Quelqu'un écrit A. Il dit qu'il a écrit A. Je lis B. Très certainement, je peux défendre B en utilisant ces écrits!
Le 14 mars 2017 à 23:32:46 Axetibe- a écrit :
je me contenterai de dire que même si cela peut paraitre incroyable aux yeux de certains limités, il est possible de faire des lectures différentes d'une oeuvre et que ce qui nous intéresse, ce n'est pas ce que pensait Marx de ses écrits, mais ce que ses écrits pensent, et ce que nous pouvons en tirer. Point. Et je dis : une lecture rigoureuse de sa pensée amène de facto à rejeter le matérialisme dialectique.
Quelqu'un écrit A. Il dit qu'il a écrit A. Je lis B. Très certainement, je peux défendre B en utilisant ces écrits!
Comme tu le fais depuis tout à l'heure en me parlant de matérialisme dialectique en sachant qu'on ne retrouve nulle part dans toute l'oeuvre de Marx un tel concept ?
Sinon, on appelle cela l'interprétation. C'est pourquoi chaque auteur laisse derrière lui autant de débats et de discussions quant aux écrits qu'il laisse. Mais quand on est mis le nez dans ses contradictions, je me doute qu'il ne reste que l'ironie.
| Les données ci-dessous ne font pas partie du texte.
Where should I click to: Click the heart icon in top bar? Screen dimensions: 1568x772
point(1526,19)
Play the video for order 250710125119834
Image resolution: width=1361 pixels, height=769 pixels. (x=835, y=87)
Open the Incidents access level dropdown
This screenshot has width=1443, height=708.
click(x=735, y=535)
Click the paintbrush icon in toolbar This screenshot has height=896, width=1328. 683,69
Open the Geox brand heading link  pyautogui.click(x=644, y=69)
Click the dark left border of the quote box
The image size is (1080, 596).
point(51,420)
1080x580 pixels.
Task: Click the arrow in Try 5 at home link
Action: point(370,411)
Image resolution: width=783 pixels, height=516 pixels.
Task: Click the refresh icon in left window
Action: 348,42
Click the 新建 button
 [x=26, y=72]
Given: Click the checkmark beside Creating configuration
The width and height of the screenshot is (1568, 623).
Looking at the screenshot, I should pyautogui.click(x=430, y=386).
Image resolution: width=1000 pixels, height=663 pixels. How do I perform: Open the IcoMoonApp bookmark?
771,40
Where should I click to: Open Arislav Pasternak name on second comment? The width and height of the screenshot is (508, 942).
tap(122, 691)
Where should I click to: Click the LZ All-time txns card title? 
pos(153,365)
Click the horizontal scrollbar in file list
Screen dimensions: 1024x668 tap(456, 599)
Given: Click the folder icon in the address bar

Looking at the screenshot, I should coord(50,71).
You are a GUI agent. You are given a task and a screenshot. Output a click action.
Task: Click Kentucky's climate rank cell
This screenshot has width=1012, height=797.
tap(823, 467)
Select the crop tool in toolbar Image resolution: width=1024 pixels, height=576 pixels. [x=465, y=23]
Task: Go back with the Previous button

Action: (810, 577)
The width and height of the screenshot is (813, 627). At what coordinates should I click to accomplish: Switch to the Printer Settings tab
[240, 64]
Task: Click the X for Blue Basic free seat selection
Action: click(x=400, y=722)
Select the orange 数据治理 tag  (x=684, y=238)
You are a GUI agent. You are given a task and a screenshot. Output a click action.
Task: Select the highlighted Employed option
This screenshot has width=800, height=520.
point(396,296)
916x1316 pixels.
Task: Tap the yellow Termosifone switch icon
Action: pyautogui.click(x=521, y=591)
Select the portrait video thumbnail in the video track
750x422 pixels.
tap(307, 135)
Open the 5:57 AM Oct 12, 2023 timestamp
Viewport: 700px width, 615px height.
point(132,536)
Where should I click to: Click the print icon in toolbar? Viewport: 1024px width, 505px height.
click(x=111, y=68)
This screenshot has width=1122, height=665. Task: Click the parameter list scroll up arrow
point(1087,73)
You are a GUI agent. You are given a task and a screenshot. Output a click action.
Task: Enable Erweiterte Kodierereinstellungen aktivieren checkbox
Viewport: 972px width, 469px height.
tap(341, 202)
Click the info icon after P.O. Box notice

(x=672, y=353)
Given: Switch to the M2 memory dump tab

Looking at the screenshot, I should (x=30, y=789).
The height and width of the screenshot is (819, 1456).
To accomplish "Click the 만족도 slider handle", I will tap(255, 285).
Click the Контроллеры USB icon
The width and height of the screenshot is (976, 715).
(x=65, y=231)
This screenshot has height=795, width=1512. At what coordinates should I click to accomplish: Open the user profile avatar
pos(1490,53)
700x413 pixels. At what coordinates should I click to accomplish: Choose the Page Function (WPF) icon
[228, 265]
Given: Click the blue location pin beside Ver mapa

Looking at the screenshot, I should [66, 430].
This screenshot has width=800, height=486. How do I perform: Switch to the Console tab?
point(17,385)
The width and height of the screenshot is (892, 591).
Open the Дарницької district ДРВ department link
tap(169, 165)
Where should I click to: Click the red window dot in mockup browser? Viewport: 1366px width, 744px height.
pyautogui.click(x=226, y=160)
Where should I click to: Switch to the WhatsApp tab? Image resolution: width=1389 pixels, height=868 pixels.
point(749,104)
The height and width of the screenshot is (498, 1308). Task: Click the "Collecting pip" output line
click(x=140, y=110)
Le 14 mars 2017 à 23:38:23 NekBallad a écrit :
Le 14 mars 2017 à 23:32:46 Axetibe- a écrit :
je me contenterai de dire que même si cela peut paraitre incroyable aux yeux de certains limités, il est possible de faire des lectures différentes d'une oeuvre et que ce qui nous intéresse, ce n'est pas ce que pensait Marx de ses écrits, mais ce que ses écrits pensent, et ce que nous pouvons en tirer. Point. Et je dis : une lecture rigoureuse de sa pensée amène de facto à rejeter le matérialisme dialectique.
Quelqu'un écrit A. Il dit qu'il a écrit A. Je lis B. Très certainement, je peux défendre B en utilisant ces écrits!
Comme tu le fais depuis tout à l'heure en me parlant de matérialisme dialectique en sachant qu'on ne retrouve nulle part dans toute l'oeuvre de Marx un tel concept ?
Sinon, on appelle cela l'interprétation. C'est pourquoi chaque auteur laisse derrière lui autant de débats et de discussions quant aux écrits qu'il laisse. Mais quand on est mis le nez dans ses contradictions, je me doute qu'il ne reste que l'ironie.
Steuple Nek, on se connait assez pour que tu arrêtes de ponctuer toutes tes fins de message par des petites piques ![]()
Quoique, peut-être que c'est mieux ainsi, tu es toujours très inspiré!
Quant au fond de ton message, j'ai pour argument un homme qui a passé l'essentiel de sa vie avec celui qui nous a fourni l'oeuvre, qui lui a relu, corrigé et annoté de nombreux écrits et qui ne lui a jamais failli. Alors certes, ça laisse une marge d'erreur possible, une marge de "mais s'il avait tout changé, si le matérialisme dialectique c'était que lui", mais cette marge est aussi probable que la possibilité que le communisme advienne par une quelconque théorie marxienne.